Referring first to FIG. 1, an improved automated vending machine according to this invention is generally indicated as 2. Vending machine 2 is preferably meant for dispensing a plurality of prepackaged food products, such as candy bars or the like. However, vending machine 2 may be used to dispense any type of vendable product or unit of merchandise, whether or not that product comprises food. More particularly, vending machine 2 is of the type disclosed in U.S. Pat. No. 3,286,880, issued to Arthur R. Gross on Nov. 22, 1966, which is assigned to the assignee of this invention. The above-noted patent is hereby incorporated by reference with regard to the details concerning the structure and operation of vending machine 2. However, vending machine 2 will be described herein insofar as is necessary to an understanding of this invention which relates to an improved receiving tray locking system 50.
Vending machine 2 has an outer case or housing 4 in which a subcomponent 6 is pivotably mounted as at 8. Only the lower pivot 8 is illustrated in FIG. 1 on subcomponent 6 but a substantially identical upper pivot (not shown) is also provided. subcomponent 6 forms a frame which mounts a plurality (e.g., ten) of side-by-side vertically extending dispensing magazines 10. Only one magazine 10 is illustrated in FIG. 1. However, all the other magazines 10 are substantially identical to the magazine 10 which has been illustrated. Magazines 10 extend transversely across most of the width of housing 4. Subcomponent 6 is pivotally mounted in housing 4 to allow the subcomponent to be horizontally swung out of housing 4 to ease the task of loading magazines 10 with vendable units of merchandise.
Each dispensing magazine 10 includes an elongated conveying member such as an endless belt 12. Endless belt 12 is journaled around a lower sprocket 14 and an upper sprocket (not shown) to rotatably mount endless belt 12 in magazine 10. Endless belt 12 has a plurality of outwardly extending product carrying trays 16. Each tray 16 extends outwardly from belt 12 at a right angle relative thereto.
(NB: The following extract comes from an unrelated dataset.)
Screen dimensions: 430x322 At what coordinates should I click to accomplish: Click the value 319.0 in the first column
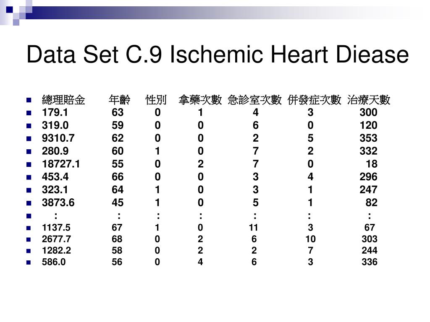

This allows each of the trays 16 to carry a vendable unit of merchandise 18 on its upper surface in a substantially horizontal orientation at least until the tray 16 rotates around the lower sprocket 14 where each of the products 18 slide off the trays 16 in a manner to be described hereafter. Each of the trays 16 may be integrally formed or made with one of the links 13 which comprise endless belt 12 However, trays 16 could also comprise any suitable planar member attached to the links of a conventional conveyor chain or the like.
Each of the endless belts 12 in each of the magazines 10 may be selectively and individually coupled to a motive means for actuating the belts 12. The motive means generally includes a reciprocal carriage 20 driven by a motor (not shown a manner noted in the above-referenced patent to Gross. Carriage 20 advances any selected one of the belts 12 forwardly one position to dispense a pre-selected food product 18. In this regard, housing 4 has a window 22 in its front side through which a purchaser may view the interior of vending machine 2. More particularly, window 22 affords the purchaser a view of a plurality of receiving trays 24 which display the next food product 18 to be dispensed in each of the magazines 10.
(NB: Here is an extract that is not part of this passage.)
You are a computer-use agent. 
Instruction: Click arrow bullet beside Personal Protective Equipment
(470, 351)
Each receiving tray 24 is pivotably mounted in each of the magazines 10 for rotation about a pivot axis defined by pivot rod 27. Pivot rod 27 lies generally in the plane of receiving tray 24. As shown in FIG. 1, each receiving tray is spaced below and in front of the lower sprocket 14 of endless belt 12. Referring to FIG. 3, each receiving tray 24 includes an upper support surface 26 and a plurality of support ribs 28. The lowermost end of tray 24 has an upwardly turned flange 30 against which any products 18 on the receiving tray 24 will abut.
As shown in FIG. 2, a support member 32 having a first support surface 34 and a second support surface 36 is positioned in each magazine 10 below the receiving tray 24. First support surface 34 limits the pivotal movement of the receiving tray 24 and defines a first or normal position of the tray. In this first position, receiving tray 24 is slanted downwardly toward the front of vending machine 2. Any food product 18 contained on the tray 24 is supported by the ribs 28 above the shelf surface 26 and is prevented from sliding off the tray by flange 30. A viewer looking through the window 22 is able to view all of the products 18 contained on all of the receiving trays 24 in all of the magazines 10 to determine which product 18 to purchase. In addition, the second support surface 36 of support member 32 has therein a notch or recess 38. The purpose of notch 38 will be described hereafter.
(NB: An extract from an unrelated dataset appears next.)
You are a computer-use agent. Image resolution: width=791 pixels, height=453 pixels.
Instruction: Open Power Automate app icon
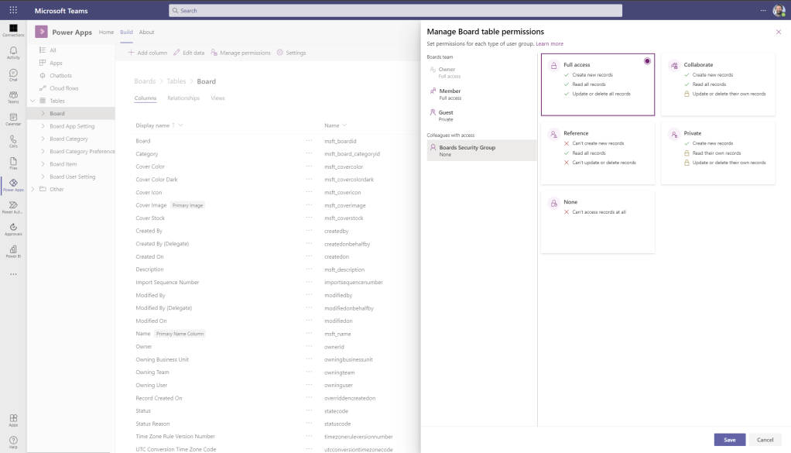[13, 207]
Each magazine 10 further has a chute 40 positioned below the support member 32 In particular, chute 40 has an opening 42 which is adapted to receive the product 18 contained on the receiving tray 24 during a dispensing operation. In this regard, receiving tray 24 is pivotted from its first position against support surface 32 to a second tilted position (shown in phantom in FIG. 2) to allow the product 18 to slide off tray 24 down into chute 40. Chute 40 carries the product 18 downwardly into a discharge space 44. Discharge space 44 in each of the magazines 10 is accessible through an external receiving slot 46. Thus, the purchaser after purchasing one of the products 18, can extend his hand inwardly through the slot 46 to remove the purchased product.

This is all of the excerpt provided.